I harp on the Nancy Pelosi because I think there is a very good, viable alternative in Scott Weiner. He’s been ahead of the herd — really leading the herd — on fixing housing affordability in San Francisco, which is probably the city’s biggest problem. I would have been excited to see him represent SF. Instead, thanks to Pelosi’s run, he must wait until at least 2026 to bring any new perspectives to Congress.
So, as someone with no political capital to lose, I say to aging politicians: you have supporters who like you, respect you and also wish you would step down. The benefit of your experience comes with the risk of age and baggage of old thinking. Democracy should let the country adapt, to allow new leaders to face challenges with new ways of thinking. Let something new in.
“It captures the human desire to control the key moments of our lives, and the inability to recognize that we can’t. Even someone as smart as Ginsburg thought she could.”

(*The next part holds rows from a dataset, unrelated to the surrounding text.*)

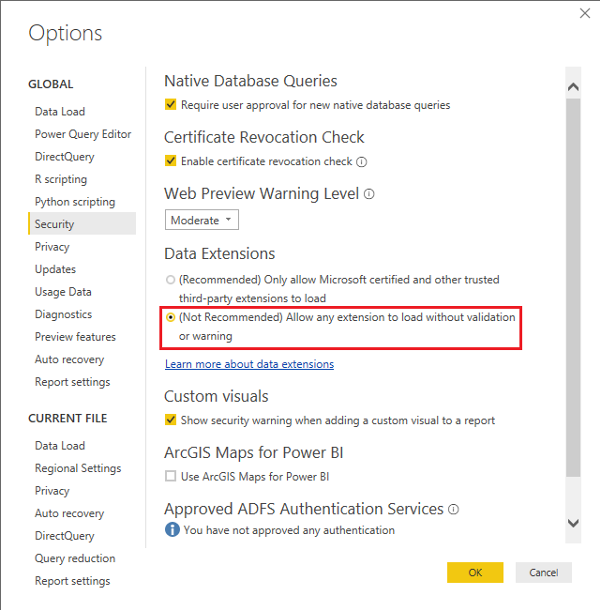The width and height of the screenshot is (600, 610).
Task: Open Regional Settings under Current File
Action: coord(78,468)
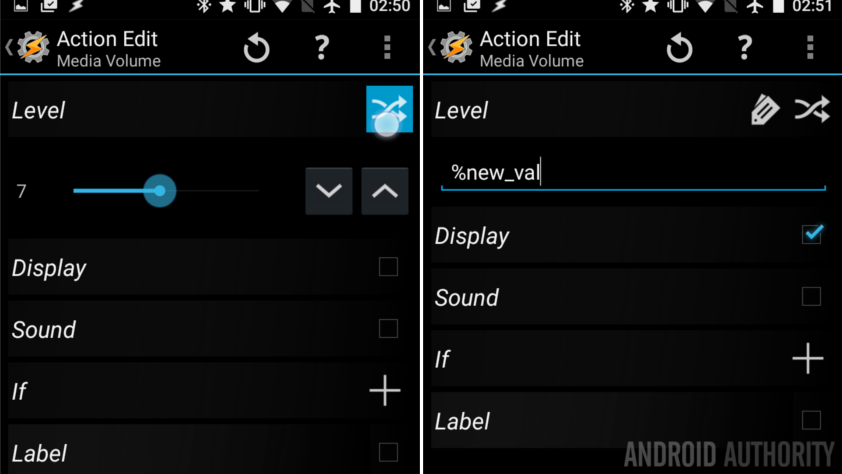Toggle the Sound checkbox on left screen
Screen dimensions: 842x474
tap(388, 329)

I agree with you that this is a big part of it. Humans love to feel in control, and we do many things to feel certain even when we’re actually surrounded by uncertainty. Our culture’s pattern of ignoring/denying death is one example of this. We pretend as if death isn’t coming for all of us—possibly today, regardless of our age—and (as of yet) there’s nothing we can do about that. This lack of acceptance of death leads to making it “gauche” to bring up when someone is old and statistically more likely to die.
Strangely, while calls for old politicians to step down is labeled as ageism, I actually think ageism in part fuels them not stepping down… There’s an association between being old and “being useless” and between being retired and “being useless.” Our culture equates working (a job) with being worthwhile. Also work in which you’re not paid (aka parenting, caregiving, volunteering) is devalued. Therefore there is so much identity and self-worth tied to our jobs (for many people, not just politicians), and relatively few models and messages of graceful and restful yet still meaningful retirement/aging. People don’t view rest and retirement as attractive options.
Not sure how to change this, obviously. And it’s more complicated than just these things. But wanted to share what your post brought up for me. Thanks for your writing!
"housing affordability in San Francisco, which is probably the city’s biggest problem"
Housing un-affordability has been shown to primarily be caused by wealth inequality. Nancy Pelosi's net worth is north of $100M, in large part due to stock trading of companies she was writing legislation for. Clearly, housing affordability will not be solved as long as she's in office.
But it's doubtful this will improve with any successor, even one unrelated by blood. You'd have to find a leader both so willing to solve the problem they'd sacrifice their own future $100M, and so capable at getting elected in SF and working within the existing system in DC that they could out-perform all of the other scumbags who will gladly take the money.
The housing problem in SF is merely one symptom of wealth inequality in this country, a problem enabled -- and taken advantage of -- by Congress. Aging politicians are simply another symptom, and it's hard to see how a bandaid on one could fix them all.